Конечно, если без всякого анализа мысленно тянуть из двадцатых годов в шестидесятые, как некую прямую линию, тенденцию губить людей с помощью демагогии*, можно увидеть в исходной точке этой линии Мейерхольда. Однако ещё Эйнштейн показал, что не все линии, которые мы способны проводить мысленно (особенно прямые), могут быть проведены в натуре…

Покоробила меня и интонация, с которой в книге подано всё, касающееся З.Н.Райх. Я не имею в виду недоброжелательства, напротив, вижу снисходительную авторскую усмешку: ну зачем было поднимать столько шуму по поводу выдвижения жены Мейерхольда – пусть с закулисной стороны это выглядело не очень красиво, но сцена-то не всегда терпела ущерб. Между тем есть два-три факта, которые, будь они приведены, пролили бы больше света на природу этого шума, чем авторская интонация.

Когда вы цитируете Маяковского* – «не потому он даёт хорошие роли Зинаиде Райх, что она его жена, а потому он и женился на ней, что она прекрасная артистка» – вашему читателю не может прийти в голову, что тут есть чисто фактическая ошибка. Знаете ли вы сами о том, что она есть?

В 1922 году Мейерхольд женился на женщине без специальности (кстати, она тогда только что вышла из психиатрической лечебницы). Ни малейшего отношения к театру она не имела. Учиться же она стала на режиссёрском факультете и актрисой стать не собиралась*.
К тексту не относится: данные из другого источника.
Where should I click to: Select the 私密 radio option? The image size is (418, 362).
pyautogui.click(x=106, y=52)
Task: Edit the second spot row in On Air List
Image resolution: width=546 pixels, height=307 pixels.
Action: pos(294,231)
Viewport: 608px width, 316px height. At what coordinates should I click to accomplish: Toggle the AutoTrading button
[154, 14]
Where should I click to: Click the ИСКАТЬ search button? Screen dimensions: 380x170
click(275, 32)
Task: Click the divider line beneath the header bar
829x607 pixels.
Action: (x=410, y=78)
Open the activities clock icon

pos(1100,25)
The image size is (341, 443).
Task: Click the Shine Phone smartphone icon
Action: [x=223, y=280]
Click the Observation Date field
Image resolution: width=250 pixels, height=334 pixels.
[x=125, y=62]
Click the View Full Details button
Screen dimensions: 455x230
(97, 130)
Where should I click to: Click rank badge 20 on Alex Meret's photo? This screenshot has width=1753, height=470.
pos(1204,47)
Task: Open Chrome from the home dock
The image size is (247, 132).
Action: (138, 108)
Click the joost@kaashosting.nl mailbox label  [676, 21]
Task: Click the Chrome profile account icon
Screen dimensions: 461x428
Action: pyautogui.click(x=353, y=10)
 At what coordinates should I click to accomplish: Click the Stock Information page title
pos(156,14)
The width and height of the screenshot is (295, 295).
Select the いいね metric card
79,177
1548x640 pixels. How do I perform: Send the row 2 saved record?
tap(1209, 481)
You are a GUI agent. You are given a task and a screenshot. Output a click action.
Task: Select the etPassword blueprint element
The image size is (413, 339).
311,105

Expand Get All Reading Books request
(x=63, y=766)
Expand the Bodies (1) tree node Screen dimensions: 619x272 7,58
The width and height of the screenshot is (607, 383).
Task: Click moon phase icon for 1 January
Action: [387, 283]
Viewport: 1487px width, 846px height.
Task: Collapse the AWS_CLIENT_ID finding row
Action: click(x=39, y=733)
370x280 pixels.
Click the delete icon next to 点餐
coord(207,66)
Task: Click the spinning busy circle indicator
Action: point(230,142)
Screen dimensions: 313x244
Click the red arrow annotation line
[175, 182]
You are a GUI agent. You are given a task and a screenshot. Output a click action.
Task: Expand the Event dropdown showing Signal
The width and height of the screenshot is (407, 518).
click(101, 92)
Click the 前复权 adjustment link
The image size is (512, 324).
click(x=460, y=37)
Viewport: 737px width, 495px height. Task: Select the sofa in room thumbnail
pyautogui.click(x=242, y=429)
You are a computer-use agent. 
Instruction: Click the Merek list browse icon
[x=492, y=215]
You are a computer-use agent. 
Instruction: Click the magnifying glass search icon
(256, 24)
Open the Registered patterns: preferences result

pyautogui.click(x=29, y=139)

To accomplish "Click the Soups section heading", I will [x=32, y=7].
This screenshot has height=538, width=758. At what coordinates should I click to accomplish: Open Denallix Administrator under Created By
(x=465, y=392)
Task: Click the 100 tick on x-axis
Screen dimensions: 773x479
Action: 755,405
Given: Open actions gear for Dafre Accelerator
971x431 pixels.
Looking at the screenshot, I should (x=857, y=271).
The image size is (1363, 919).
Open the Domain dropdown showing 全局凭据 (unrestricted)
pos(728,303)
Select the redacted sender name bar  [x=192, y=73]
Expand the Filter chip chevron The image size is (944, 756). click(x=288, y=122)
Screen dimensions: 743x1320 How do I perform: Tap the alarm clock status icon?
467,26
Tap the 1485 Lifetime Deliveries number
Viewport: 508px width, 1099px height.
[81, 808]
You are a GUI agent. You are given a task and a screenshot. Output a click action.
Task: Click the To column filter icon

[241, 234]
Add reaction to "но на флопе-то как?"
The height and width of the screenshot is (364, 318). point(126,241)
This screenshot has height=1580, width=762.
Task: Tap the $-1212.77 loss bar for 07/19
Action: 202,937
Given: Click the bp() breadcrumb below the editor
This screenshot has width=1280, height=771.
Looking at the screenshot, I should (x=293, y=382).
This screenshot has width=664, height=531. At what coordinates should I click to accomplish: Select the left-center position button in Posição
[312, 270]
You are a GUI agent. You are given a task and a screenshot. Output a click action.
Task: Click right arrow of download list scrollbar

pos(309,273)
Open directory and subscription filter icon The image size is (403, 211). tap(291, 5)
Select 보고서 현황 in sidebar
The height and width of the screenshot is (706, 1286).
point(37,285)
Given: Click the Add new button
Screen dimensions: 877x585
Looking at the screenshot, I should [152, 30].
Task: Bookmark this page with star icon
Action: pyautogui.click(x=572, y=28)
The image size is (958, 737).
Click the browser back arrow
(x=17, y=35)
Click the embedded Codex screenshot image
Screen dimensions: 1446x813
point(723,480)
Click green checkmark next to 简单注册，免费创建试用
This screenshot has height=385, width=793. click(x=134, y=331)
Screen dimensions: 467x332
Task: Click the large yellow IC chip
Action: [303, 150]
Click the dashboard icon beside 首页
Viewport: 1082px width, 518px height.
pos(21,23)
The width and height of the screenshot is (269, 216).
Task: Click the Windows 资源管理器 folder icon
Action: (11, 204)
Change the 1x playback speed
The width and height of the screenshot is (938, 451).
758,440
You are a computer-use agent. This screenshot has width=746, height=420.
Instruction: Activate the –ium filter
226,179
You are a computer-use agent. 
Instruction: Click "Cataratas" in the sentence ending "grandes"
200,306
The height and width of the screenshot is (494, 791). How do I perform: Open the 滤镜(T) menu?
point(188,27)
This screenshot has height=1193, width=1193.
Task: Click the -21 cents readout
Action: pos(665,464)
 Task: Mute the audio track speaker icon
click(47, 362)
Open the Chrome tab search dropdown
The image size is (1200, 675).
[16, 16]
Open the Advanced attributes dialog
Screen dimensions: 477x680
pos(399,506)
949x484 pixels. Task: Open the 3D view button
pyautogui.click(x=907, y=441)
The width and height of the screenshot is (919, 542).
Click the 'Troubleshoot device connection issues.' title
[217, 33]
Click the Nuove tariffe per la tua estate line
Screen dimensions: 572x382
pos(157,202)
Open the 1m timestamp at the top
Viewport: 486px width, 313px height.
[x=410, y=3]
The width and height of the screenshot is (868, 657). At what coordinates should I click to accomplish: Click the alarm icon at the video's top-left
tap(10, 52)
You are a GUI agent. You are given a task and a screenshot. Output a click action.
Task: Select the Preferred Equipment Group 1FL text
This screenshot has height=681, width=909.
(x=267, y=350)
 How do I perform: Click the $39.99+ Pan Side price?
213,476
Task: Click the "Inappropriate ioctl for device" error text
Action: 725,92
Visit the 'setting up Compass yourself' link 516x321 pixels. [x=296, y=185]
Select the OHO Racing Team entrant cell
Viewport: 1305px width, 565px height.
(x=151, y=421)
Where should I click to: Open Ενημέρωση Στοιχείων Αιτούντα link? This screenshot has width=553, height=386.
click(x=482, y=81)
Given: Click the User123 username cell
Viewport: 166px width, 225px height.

Можно найти относящиеся к тому времени высказывания Вс. Эм., свидетельствующие об его интересе к практике американского кино – если нет нужного актёра, пробовать в роли подходящего по типу непрофессионала. Когда в период постановки «Леса» не могли подобрать кандидатуру на роль Аксюши, решили посмотреть по этому принципу, что получится у Райх. Таким образом, в 1924 году в возрасте 30 лет она сыграла свою первую роль, причём большую, не имея никакой профессиональной подготовки.

У вас на стр. 313 говорится: «Зинаида Райх, которая играла Аксюшу, прекрасно отделала всю пластическую сторону роли». Если бы тут читатель узнал, что жена Мейерхольда – не профессиональная актриса – играла Аксюшу в порядке эксперимента – это бы прояснило этическую сторону дела – ничьих талантов при этом ни она, ни Мейерхольд не зажимали, всё объяснялось тем, что театр был беден актрисами. И о том, что после такого дебюта можно было заподозрить в Райх какие-то нераскрытые возможности, это бы тоже как-то говорило и объясняло последующие пробы и обучение на ходу.